Monday, May 10, 2010

Nationalism-Selim Deringil lectures

Official Nationalism: “An anticipatory strategy adopted by dominant groups who are threatened with marginalization or exclusion from an emerging nationally imagined community”.
----Benedict Anderson, Imagined Communities p 95.


Paradoxes of Nationalism:

1/ Objective modernity vs. Subjective antiquity.
2/ Claimed universality of nationalism.
3/ Political power of nationalism vs. philosophical/theoretical poverty.
4/ The “nation” as a cultural construct.
5/ Actually linked to the rise of capitalism.

Invented Tradition:

“ ‘Invented tradition’ is taken to mean a set of practices, normally governed by overtly or tacitly accepted rules and of a ritual or symbolic nature, which seek to inculcate certain values and norms or behaviour by repetition which automatically implies continuity with the past. In fact, where possible, they normally attempt to establish continuity with a suitable historic past.”
Eric Hobsbawm, “Inventing Traditions” p 1.

The Ottoman Empire as a part of World Developments.

The Tanzimat Edict of 1839.
1/ The result of foreign pressure or domestic forces?
i)The idea of “equality for all subjects of the empire”
ii) Quarantee of Life, Honour and Property.
iii) Just taxation
iv) Defined period of military service.
2/ The idea of the “rule of law”. Şeriat meaning both religious and secular law.

The Reform Edict of 1856.

1/ Much more openly foreign intervention. Immediately after the Treaty of Paris of 1856. Price paid for the inclusion of the Ottoman Empire in the “European Concert of Nations”. Deals almost exclusively with rights and privileges of non-Muslims. Foreign pressure: good or bad?

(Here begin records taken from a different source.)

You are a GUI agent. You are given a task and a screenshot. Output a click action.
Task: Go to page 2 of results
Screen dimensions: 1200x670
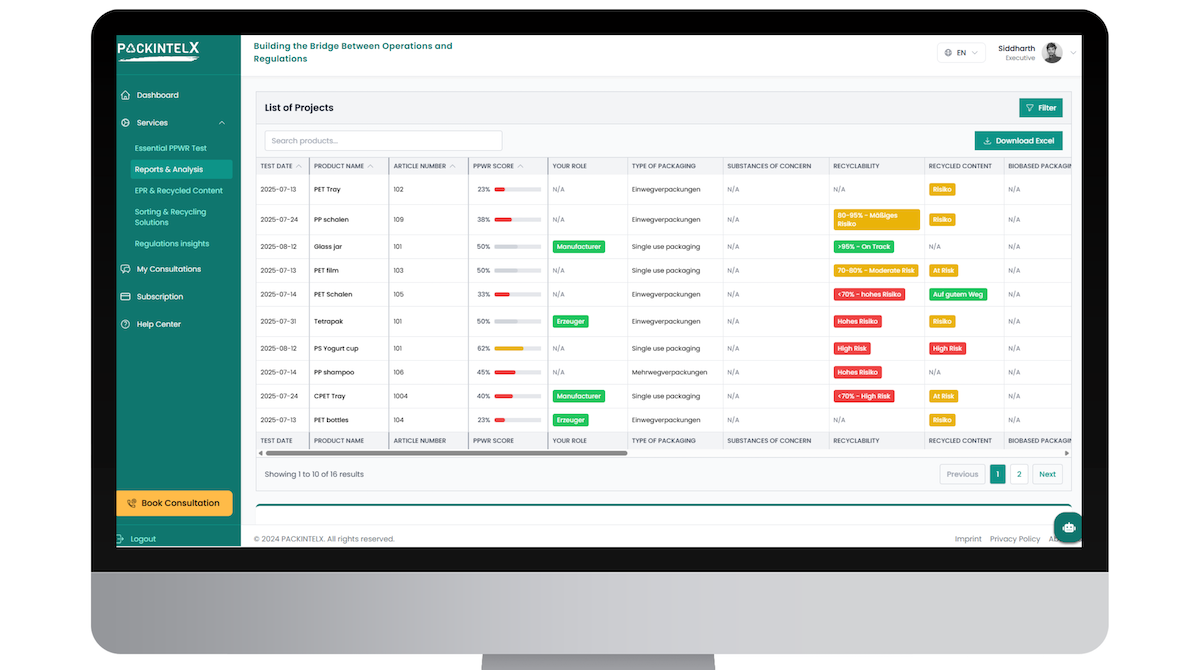1018,474
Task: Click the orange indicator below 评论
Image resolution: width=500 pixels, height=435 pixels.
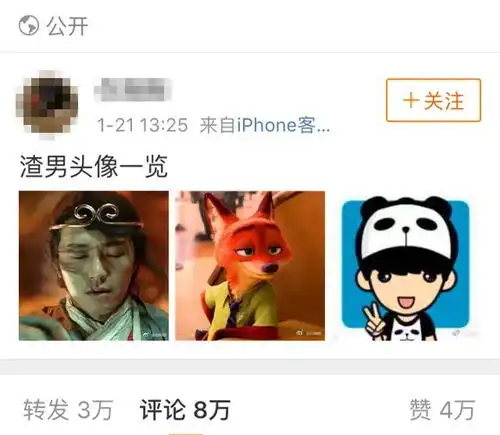Action: [x=185, y=433]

The issue of “equality” in the world at the time of the declaration of the Tanzimat Edict of 1839.

1/ In Britain Roman Catholics could not be elected to Parliament untill 1829.
2/ Russia still had serfdom. Serfdom abolished in Russia in 1861.
3/ The United States fought a civil war over the issue of slavery in the 1860’s.


The World of Revolutions . What Lenin called “the combustible material of world politics”.
1/ The Russian Revolution of 1905.
2/ Young Turk Revolution of 1908.
3/ Iranian Revolution 1906
4/Chinese Revolution 1911.
5/ Mexican Revolution under Emiliano Zapata (1879-1919)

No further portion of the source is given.